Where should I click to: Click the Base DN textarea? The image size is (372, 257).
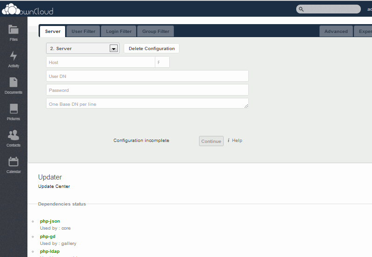click(x=147, y=103)
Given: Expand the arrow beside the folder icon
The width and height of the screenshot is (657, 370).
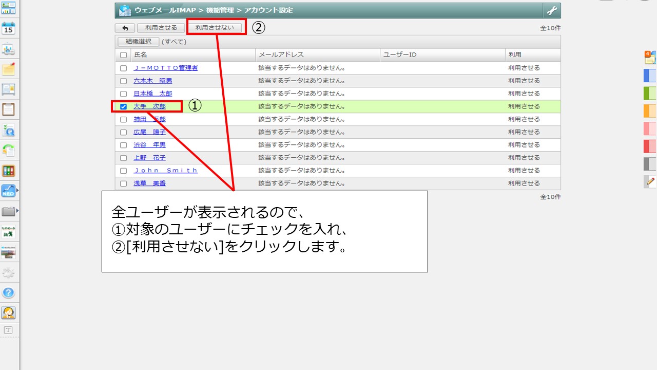Looking at the screenshot, I should point(17,211).
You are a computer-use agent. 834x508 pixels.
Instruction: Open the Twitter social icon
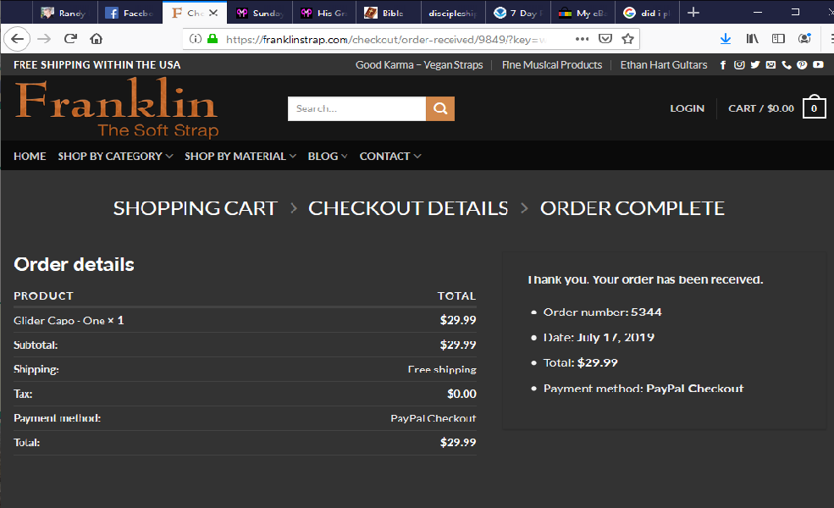[754, 65]
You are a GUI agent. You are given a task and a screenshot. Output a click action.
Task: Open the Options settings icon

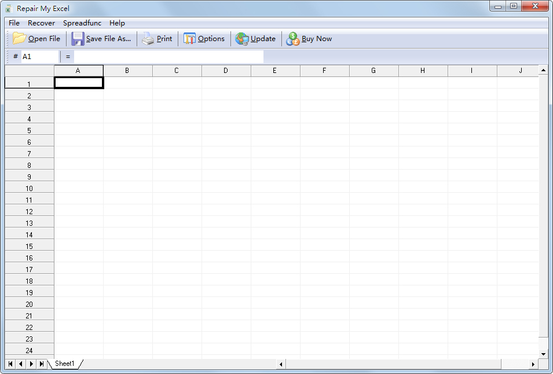[x=191, y=38]
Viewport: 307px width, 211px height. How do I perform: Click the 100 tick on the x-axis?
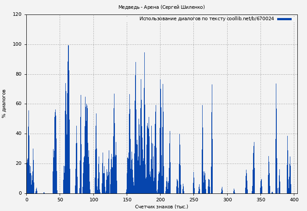pyautogui.click(x=93, y=199)
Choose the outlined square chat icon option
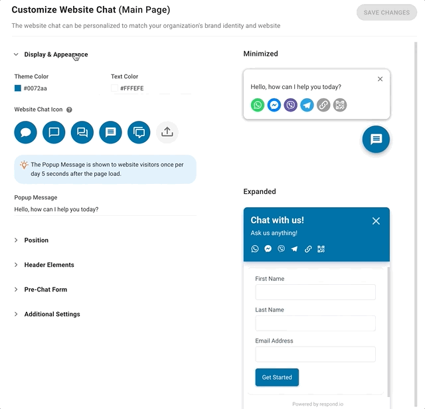This screenshot has width=425, height=409. 54,132
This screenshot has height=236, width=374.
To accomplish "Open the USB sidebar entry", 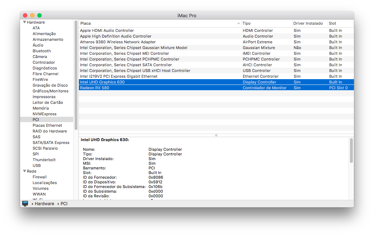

● **Task goal**: Please tally the lines in the data above containing the string "agent", and give the number alone.

● **Response**: 2